In an interview with Cineuropa, Pierfrancesco Diliberto, or “Pif”, was asked, “Is laughing at the mafia feasible?” to which he responded “You can laugh at everything. The important thing is for satire not to offend tragedy”. “The Mafia Only Kills in Summer” is a successful interpretation of this production concept. As a satire that pokes fun at the mafia while respecting the tragedy, Pif needed to create a storyline that both procured laughs and tugged at heartstrings. And so, we meet Luca, an aspiring journalist that is hopelessly in love Flora, a girl from his primary school days. While the love story that entails is entertaining, it is the relationships that Luca builds with giving men that drive the satire to its uproarious success.
                                                          
The first man in his life and the first man we are introduced to is his father. The narrator begins his life story with his conception paralleling a mafia raid, forcing us to recognize the mafia’s presence in his life. This leads up to the first thing he is given: rest. When Luca fears that the mafia will find him and do whatever his imagination believes they could do to him, his father tells him not to worry because the mafia only kills in the summer. Luca believes his father, and he finally sleeps with his mind at rest, at peace.

However, when Luca seeks insight on love and women, his father falls short. And so, he turns to the television to see the prime minister’s eyes looking directly at him, telling him about how he proposed to his wife in a cemetery. The romantic that he is, the boy is determined to take the pretty new girl in his class to the cemetery. More than a matchmaker, the prime minister gives Luca a hero. Luca idolizes the prime minister to such an extent that he dresses as him for Halloween and fills a scrapbook with his photographs. In a city where any man can be corrupt, Luca finds hope in his hero, the only influential man that he never actually meets.

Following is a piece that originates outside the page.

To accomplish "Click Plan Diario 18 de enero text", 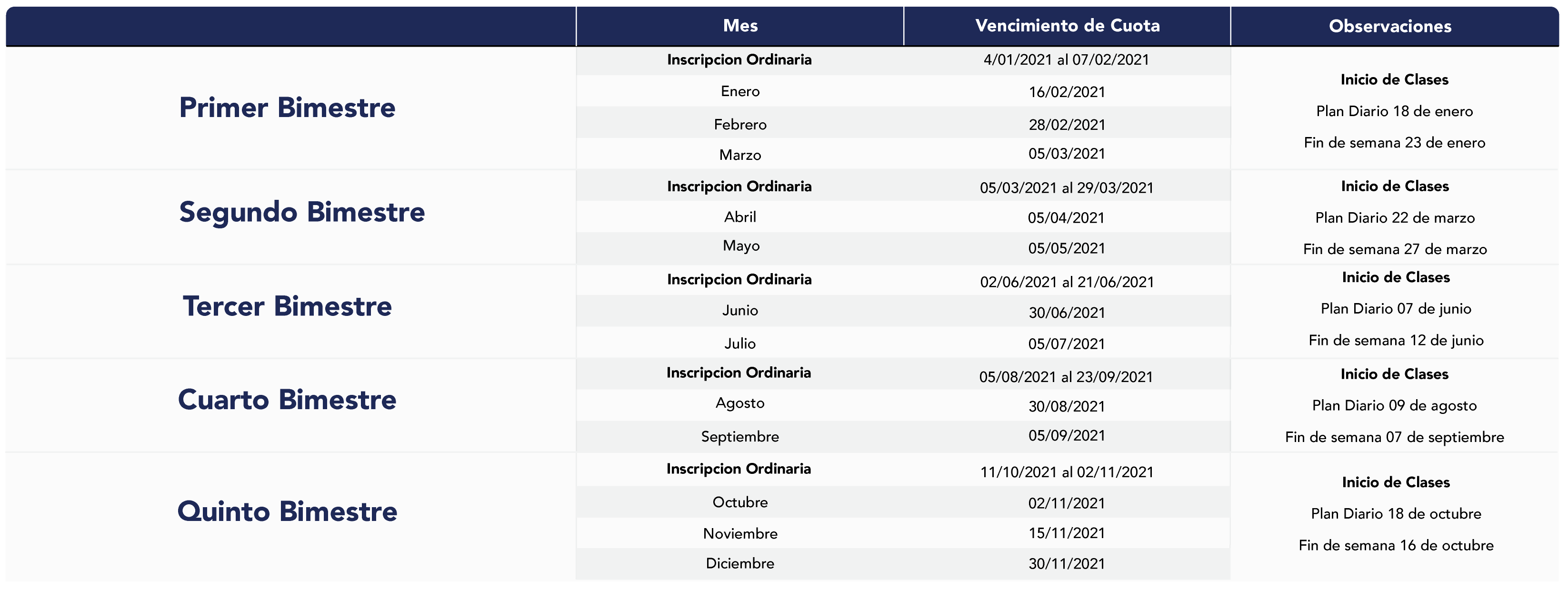I will [x=1395, y=111].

One morning, on the way to school with his father and brother, Luca enters a pastry shop to find a man, the inspector, reading a newspaper. This draws his attention because the front page has the prime minister’s face splayed across it with a riveting headline. Once he notices, the inspector excuses his pastry-filled mustache and offers the boy a pastry of his own. This generosity inspires Luca to leave a surprise pastry on Flora’s desk every day for some time. The boy is beginning to learn to give from these men that give to him.

When the pastries backfire, Luca results to stalking his love. From the inconspicuous hiding spot behind a car across the street, he waits to catch a glimpse of her standing in her window of leaving her home. When the judge notices his curious position and demeanor, he introduces himself to give a piece of advice. The judge becomes fond of the boy’s progress with Flora as when he sees his sidewalk chalk love note, he swells with pride.

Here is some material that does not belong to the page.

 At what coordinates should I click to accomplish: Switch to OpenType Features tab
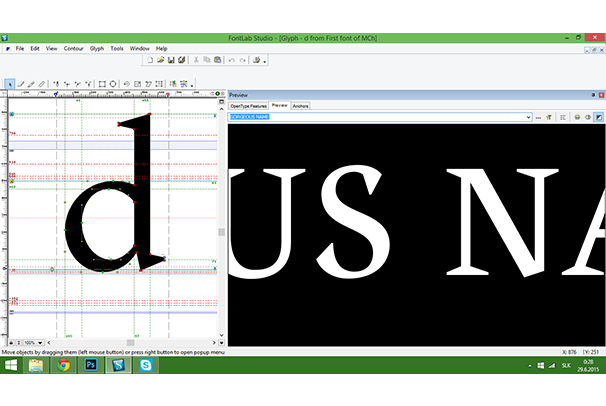coord(248,105)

When there is a school contest to win the rights to a column in a local newspaper, the aspiring journalist in Luca causes him to be ambitious in what he writes. Set on interviewing the chief, he sneaks past security and finds his way to the chief’s office. After taking the proffered candy, he launches into an interview with the chief off of the basis of a quote from prime minister. Amused, the chief complies and gives Luca the interview that wins him the contest.

Along with the interview, Luca needs extra help writing the article, which he finds from a man he had originally thought was in the mafia. A journalist leasing his grandfather’s old apartment, this man not affiliated with mafia is intrigued by the young boy’s enthusiasm for politics and journalism. He helps the boy on his winning article as well as the other pieces that he won the opportunity to write.


From loving father to famous politician, prominent official to struggling journalist, there are a handful of influential men in Luca’s life. Setting his moral compass, their giving nature fostered the father and journalist that Luca becomes at the conclusion of the film. As three of them fall victim to the spree of mafia killings, we experience the tragedy on an emotional level as Luca barely meets them before their deaths. Here, Pif respects and makes homage to the fallen, but their participation in the influencing of a young boy to a grown man, that is what allows this satire to conquer the tragedy, to conquer to mafia.